Penetapan Hari Keterampilan Pemuda Sedunia tidak lepas dari peran PBB dalam mendorong pemberdayaan generasi muda. Pada 2014, organisasi tersebut secara resmi menetapkan peringatan ini sebagai bagian dari upaya meningkatkan kesadaran global terhadap pentingnya pendidikan dan pelatihan keterampilan.

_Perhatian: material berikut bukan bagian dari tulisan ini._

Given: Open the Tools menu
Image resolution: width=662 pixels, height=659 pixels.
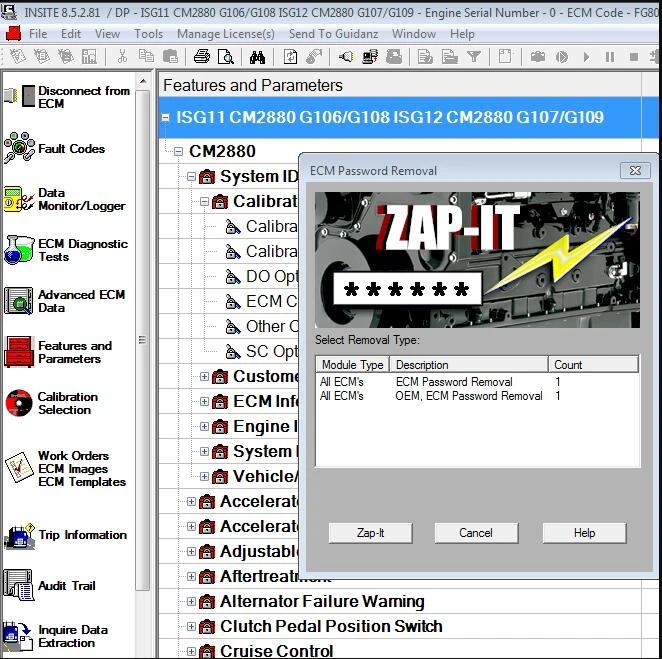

| Baca juga: Hari Hutan Hujan Sedunia, Momentum Jaga Bumi |
Sekretaris Jenderal PBB, Ban Ki-moon, yang menjabat pada periode 2007 hingga 2016, turut berperan dalam mendorong lahirnya peringatan tersebut. Kepemimpinannya menekankan pentingnya pendidikan dan pelatihan vokasi sebagai bekal generasi muda untuk menghadapi berbagai tantangan dan peluang di tingkat global.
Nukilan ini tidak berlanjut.